STORED DATA:
--- START ---

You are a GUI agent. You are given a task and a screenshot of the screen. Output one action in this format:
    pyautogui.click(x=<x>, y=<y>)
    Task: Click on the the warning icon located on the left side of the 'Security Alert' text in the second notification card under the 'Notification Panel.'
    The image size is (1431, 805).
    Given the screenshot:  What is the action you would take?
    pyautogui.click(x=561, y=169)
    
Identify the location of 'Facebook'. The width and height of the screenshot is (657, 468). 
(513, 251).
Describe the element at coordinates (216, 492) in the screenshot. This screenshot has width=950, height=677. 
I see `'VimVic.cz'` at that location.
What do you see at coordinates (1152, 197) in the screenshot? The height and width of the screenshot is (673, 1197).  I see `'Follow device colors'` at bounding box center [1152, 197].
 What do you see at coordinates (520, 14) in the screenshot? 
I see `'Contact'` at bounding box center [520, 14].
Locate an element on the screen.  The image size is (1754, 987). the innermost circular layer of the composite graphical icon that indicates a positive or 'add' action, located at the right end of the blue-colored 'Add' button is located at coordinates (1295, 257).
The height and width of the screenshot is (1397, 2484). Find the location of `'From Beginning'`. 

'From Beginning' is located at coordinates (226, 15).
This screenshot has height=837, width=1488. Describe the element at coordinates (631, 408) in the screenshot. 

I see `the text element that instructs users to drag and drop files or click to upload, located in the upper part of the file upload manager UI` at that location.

--- END ---

WORK TO DO: Copy out these lines word for word.

THE RESPONSE:
You are a GUI agent. You are given a task and a screenshot of the screen. Output one action in this format:
    pyautogui.click(x=<x>, y=<y>)
    Task: Click on the the warning icon located on the left side of the 'Security Alert' text in the second notification card under the 'Notification Panel.'
    The image size is (1431, 805).
    Given the screenshot:  What is the action you would take?
    pyautogui.click(x=561, y=169)
    
Identify the location of 'Facebook'. The width and height of the screenshot is (657, 468). 
(513, 251).
Describe the element at coordinates (216, 492) in the screenshot. This screenshot has width=950, height=677. 
I see `'VimVic.cz'` at that location.
What do you see at coordinates (1152, 197) in the screenshot? The height and width of the screenshot is (673, 1197).  I see `'Follow device colors'` at bounding box center [1152, 197].
 What do you see at coordinates (520, 14) in the screenshot? 
I see `'Contact'` at bounding box center [520, 14].
Locate an element on the screen.  The image size is (1754, 987). the innermost circular layer of the composite graphical icon that indicates a positive or 'add' action, located at the right end of the blue-colored 'Add' button is located at coordinates (1295, 257).
The height and width of the screenshot is (1397, 2484). Find the location of `'From Beginning'`. 

'From Beginning' is located at coordinates (226, 15).
This screenshot has height=837, width=1488. Describe the element at coordinates (631, 408) in the screenshot. 

I see `the text element that instructs users to drag and drop files or click to upload, located in the upper part of the file upload manager UI` at that location.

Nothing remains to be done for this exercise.